Given text —
↓
Stevens told me he was troubled by the fact that Yamamoto, a highly intelligent officer who had lived in the United States and become friends with American officers, was shot down with so little apparent deliberation or humanitarian consideration. The experience, he said, raised questions in his mind about the fairness of the death penalty. “I was on the desk, on watch, when I got word that they had shot down Yamamoto in the Solomon Islands, and I remember thinking: This is a particular individual they went out to intercept,” he said. “There is a very different notion when you’re thinking about killing an individual, as opposed to killing a soldier in the line of fire.” Stevens said that, partly as a result of his World War II experience, he has tried on the court to narrow the category of offenders who are eligible for the death penalty and to ensure that it is imposed fairly and accurately. He has been the most outspoken critic of the death penalty on the current court.
↑
Required actions —
**a.** In the passage about Stevens and Yamamoto, what was Stevens doing when he got word that Yamamoto had been shot down?
**b.** Continue the passage about Stevens and the death penalty, picking up after its final sentence.

Records shown —
↓
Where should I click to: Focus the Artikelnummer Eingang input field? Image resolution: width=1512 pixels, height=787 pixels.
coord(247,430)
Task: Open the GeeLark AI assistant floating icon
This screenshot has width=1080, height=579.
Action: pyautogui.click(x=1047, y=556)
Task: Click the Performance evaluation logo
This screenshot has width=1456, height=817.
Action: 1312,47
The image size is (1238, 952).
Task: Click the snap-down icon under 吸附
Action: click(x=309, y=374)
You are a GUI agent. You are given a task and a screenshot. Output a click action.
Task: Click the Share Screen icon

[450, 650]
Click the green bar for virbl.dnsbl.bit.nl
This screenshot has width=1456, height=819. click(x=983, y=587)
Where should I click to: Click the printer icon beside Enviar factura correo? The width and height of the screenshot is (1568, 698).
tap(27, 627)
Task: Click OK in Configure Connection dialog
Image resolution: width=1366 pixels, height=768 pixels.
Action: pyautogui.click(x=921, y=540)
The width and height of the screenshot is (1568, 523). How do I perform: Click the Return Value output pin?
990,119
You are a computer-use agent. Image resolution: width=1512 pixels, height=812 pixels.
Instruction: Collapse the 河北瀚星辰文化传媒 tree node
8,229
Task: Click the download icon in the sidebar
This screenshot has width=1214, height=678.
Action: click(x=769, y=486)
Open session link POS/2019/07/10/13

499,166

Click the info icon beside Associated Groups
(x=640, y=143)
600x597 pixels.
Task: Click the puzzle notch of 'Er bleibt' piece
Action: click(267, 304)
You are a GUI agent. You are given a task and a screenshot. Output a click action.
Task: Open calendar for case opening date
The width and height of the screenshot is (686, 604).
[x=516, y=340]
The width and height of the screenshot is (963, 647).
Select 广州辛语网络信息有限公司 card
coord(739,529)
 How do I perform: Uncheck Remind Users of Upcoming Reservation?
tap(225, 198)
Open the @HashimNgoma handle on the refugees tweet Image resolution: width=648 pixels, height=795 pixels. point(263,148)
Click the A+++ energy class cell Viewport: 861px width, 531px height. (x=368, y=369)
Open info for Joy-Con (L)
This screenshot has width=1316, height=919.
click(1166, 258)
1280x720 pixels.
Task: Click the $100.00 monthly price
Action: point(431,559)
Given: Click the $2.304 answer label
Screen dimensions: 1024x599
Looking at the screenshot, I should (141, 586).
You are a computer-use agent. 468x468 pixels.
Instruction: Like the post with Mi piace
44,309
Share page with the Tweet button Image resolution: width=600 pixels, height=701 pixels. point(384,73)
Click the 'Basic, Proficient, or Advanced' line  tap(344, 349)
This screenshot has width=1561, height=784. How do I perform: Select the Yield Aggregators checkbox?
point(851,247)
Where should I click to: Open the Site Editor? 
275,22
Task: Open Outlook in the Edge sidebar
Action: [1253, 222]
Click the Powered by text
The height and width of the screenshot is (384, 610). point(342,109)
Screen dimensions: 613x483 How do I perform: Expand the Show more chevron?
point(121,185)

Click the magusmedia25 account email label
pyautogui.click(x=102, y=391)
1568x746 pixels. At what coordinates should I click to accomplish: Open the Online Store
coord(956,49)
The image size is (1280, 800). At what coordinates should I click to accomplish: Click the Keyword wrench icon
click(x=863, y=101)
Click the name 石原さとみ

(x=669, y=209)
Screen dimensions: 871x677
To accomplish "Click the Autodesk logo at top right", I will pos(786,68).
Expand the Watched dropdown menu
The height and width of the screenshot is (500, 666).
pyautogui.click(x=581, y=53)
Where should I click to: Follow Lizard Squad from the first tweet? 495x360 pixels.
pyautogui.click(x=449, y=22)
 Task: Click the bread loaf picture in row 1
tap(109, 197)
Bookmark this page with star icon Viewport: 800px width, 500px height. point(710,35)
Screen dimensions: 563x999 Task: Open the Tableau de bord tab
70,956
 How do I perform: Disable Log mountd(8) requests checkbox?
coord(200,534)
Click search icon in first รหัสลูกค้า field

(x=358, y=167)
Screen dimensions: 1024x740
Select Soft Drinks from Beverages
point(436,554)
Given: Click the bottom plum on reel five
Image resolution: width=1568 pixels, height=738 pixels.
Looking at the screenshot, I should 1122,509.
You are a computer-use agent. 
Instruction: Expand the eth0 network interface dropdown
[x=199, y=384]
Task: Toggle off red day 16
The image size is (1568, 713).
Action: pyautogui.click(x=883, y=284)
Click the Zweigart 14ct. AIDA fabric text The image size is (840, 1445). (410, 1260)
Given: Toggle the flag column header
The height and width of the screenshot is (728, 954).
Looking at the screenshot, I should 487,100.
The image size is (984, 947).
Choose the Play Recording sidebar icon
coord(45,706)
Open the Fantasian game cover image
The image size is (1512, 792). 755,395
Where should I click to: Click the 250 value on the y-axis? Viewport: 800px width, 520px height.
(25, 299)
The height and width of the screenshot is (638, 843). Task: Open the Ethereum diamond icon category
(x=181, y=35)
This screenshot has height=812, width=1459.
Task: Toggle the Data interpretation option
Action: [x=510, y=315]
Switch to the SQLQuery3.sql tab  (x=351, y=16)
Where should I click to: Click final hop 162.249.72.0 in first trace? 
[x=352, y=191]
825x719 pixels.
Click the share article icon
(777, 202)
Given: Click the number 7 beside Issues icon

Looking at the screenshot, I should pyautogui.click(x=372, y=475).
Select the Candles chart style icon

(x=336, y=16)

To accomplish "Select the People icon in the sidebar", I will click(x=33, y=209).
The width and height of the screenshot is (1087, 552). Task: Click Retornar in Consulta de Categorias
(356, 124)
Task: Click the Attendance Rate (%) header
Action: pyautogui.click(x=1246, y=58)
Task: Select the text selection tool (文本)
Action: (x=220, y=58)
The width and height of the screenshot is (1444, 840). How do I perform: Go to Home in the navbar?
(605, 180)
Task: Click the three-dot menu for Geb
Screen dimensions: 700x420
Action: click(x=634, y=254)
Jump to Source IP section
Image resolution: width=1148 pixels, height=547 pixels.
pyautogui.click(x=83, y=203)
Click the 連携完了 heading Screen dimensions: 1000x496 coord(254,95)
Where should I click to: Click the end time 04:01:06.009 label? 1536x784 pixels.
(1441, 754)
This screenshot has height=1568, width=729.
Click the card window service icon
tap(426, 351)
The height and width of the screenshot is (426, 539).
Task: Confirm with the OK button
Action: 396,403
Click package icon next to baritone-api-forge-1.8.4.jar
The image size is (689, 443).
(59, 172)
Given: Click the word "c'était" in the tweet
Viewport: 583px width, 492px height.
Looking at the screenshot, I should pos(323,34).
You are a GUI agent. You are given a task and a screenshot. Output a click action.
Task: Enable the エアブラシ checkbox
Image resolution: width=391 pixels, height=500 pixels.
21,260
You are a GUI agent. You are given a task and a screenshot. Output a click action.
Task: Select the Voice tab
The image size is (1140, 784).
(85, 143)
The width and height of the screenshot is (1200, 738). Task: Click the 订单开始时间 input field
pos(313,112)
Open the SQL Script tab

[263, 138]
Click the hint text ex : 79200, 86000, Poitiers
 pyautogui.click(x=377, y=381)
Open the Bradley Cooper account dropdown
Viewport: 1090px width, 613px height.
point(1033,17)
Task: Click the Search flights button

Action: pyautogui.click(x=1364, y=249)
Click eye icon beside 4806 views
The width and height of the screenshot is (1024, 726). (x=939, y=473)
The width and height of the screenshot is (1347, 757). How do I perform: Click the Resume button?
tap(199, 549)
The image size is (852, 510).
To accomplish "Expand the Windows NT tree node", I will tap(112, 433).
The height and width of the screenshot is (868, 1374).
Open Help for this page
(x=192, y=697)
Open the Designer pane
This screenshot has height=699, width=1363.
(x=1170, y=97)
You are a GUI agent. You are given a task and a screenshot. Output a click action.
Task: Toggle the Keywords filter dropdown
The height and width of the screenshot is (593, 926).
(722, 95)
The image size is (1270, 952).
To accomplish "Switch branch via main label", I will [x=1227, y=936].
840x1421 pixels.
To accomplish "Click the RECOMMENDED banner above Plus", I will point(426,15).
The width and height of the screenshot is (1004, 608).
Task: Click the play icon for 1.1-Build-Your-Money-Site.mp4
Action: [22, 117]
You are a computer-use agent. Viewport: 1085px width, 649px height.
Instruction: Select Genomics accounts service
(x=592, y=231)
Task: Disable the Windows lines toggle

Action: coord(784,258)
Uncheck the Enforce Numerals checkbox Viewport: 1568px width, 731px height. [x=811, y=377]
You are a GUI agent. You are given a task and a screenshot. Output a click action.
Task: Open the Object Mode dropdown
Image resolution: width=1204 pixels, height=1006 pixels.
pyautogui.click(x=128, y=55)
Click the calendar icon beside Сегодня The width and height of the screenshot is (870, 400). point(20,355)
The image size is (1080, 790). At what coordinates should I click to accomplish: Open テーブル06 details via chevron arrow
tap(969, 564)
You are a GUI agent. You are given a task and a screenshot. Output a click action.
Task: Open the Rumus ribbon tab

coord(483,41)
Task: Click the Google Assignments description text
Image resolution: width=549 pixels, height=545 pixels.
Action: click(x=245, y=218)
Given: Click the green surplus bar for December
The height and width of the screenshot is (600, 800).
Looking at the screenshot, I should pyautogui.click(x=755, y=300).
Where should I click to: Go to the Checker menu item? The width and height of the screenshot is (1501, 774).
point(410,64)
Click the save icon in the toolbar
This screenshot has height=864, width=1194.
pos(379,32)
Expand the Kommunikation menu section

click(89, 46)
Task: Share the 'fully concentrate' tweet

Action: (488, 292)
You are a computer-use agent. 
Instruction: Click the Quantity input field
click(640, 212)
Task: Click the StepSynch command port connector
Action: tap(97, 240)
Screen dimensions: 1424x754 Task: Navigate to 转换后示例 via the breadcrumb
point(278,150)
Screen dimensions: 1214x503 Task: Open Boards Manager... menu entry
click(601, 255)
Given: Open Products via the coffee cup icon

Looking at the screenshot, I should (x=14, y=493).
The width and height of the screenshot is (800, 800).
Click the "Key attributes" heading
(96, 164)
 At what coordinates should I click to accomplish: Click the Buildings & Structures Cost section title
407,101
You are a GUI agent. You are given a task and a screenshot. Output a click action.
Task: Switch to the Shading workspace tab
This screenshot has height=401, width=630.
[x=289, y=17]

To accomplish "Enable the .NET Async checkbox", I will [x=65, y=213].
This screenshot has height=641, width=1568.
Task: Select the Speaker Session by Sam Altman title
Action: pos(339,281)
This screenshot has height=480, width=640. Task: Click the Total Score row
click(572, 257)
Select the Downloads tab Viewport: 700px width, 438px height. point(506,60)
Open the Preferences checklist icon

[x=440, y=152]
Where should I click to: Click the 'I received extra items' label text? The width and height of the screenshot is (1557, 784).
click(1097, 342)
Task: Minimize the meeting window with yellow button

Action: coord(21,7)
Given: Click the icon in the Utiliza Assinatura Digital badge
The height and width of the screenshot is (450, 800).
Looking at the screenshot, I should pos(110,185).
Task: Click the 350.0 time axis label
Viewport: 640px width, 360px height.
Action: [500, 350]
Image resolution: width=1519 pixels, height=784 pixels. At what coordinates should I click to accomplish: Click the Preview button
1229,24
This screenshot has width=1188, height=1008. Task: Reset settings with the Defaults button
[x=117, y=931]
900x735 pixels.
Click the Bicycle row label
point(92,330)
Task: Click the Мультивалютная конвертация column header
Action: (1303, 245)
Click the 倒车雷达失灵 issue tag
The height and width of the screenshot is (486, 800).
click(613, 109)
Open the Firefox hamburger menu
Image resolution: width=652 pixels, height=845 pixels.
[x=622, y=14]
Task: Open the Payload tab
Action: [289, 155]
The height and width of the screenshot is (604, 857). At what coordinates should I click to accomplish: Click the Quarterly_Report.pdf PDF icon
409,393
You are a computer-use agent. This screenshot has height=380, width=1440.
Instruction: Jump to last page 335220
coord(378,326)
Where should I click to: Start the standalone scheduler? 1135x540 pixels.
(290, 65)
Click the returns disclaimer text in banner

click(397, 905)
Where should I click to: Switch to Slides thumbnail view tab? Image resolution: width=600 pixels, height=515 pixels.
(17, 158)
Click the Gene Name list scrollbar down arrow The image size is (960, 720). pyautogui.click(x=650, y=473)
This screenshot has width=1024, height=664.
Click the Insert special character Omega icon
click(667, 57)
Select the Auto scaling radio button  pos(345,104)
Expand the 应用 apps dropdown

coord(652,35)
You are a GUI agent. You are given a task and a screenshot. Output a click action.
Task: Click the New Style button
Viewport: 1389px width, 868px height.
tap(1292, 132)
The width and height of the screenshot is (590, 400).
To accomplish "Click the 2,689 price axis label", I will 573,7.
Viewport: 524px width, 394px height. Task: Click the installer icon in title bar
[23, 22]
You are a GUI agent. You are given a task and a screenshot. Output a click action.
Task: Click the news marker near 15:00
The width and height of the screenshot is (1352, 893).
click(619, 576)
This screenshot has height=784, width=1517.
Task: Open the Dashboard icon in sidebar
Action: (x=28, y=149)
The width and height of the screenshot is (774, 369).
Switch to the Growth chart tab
↑
Answers given —
**a.** He was on the desk, on watch.

**b.**
Returning from the war in 1945, Stevens thought of becoming a high-school English teacher, like his mother, but instead was persuaded by his brother to enroll at University of Chicago Law School on the G.I. Bill. Two years later, he graduated first in his class, with the highest grade-point average in the history of the school. Based on the recommendations of his professors, who praised him as “the quickest” and “best balanced mind” they had ever seen, and the “most admired” and “best liked man in school,” he won a clerkship in 1947 with the Supreme Court justice Wiley Rutledge, a liberal New Dealer and former law-school dean appointed by F.D.R.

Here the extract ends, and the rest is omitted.